Entende por que isso é perigoso? O autor do texto não sou eu: não viveu a mesma vida que eu, não leu as mesmas coisas que eu, não tem a mesma condição que eu teria para interpretar o gráfico. Mas eu compro a interpretação dele como se fosse a minha. E saio por aí falando do preço do sabonete como se eu tivesse entendido o gráfico. Na verdade, não estou falando do preço do sabonete: estou falando da visão do autor X sobre o preço do sabonete. Aquela não é toda a verdade. É a verdade do autor do texto que eu estou propagando como se fosse minha.

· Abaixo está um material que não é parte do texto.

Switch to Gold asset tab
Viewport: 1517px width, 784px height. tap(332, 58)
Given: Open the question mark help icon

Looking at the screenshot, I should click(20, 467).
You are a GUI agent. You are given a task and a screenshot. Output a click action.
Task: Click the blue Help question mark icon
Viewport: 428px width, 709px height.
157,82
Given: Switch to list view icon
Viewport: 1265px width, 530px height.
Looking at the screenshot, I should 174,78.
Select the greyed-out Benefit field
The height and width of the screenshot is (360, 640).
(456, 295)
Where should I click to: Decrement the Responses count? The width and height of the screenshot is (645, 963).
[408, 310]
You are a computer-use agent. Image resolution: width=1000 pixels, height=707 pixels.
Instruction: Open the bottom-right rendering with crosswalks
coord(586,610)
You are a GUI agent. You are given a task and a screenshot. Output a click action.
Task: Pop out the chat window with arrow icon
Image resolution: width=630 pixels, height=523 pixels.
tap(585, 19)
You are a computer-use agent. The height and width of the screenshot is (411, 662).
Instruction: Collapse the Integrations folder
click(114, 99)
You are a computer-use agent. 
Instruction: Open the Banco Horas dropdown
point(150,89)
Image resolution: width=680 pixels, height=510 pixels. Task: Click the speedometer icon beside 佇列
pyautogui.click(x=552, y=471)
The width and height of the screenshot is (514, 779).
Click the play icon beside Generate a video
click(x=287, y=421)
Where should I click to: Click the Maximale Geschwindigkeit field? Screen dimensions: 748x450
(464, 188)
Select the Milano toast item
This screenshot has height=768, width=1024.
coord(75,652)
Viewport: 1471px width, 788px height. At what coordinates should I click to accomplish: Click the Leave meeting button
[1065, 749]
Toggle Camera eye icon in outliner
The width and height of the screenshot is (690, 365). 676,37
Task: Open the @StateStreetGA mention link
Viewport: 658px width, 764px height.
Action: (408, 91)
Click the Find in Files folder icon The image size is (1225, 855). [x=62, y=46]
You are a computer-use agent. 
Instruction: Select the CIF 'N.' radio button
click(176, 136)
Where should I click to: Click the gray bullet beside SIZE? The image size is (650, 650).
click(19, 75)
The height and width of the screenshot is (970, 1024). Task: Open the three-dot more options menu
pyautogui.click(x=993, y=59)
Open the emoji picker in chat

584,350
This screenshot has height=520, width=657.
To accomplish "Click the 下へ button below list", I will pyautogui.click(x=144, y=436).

Eu não estou dizendo pra você qual dos dois candidatos ao segundo turno é o mais qualificado ou qual tem os melhores argumentos. Estou propondo que você olhe pra si mesmo: quem é você? Como é a sua família? Onde você estudou? Como fez pra chegar até onde está agora? O que você leu? Como leu? Que tipo de pessoas convivem com você? O que você quer? O que as pessoas ao teu redor querem? O quanto você entende do que acontece ao teu redor? E o quanto você entende do que acontece globalmente? O quanto você se sente preparado para falar sobre a tua realidade? E o quanto consegue associar da tua realidade com as outras tantas que estão ao seu redor? Do que você gosta? Do que você não gosta? De que tipo de coisas você sente falta? Que horas você acorda? Que tipo de pessoas encontra no caminho até o trabalho? E assim por diante, se propondo milhares de outras perguntas que sejam necessárias para que você se entenda e se posicione enquanto indivíduo no mundo. Até que você possa responder a mais fundamental de todas as perguntas: Quem eu quero que fale por mim?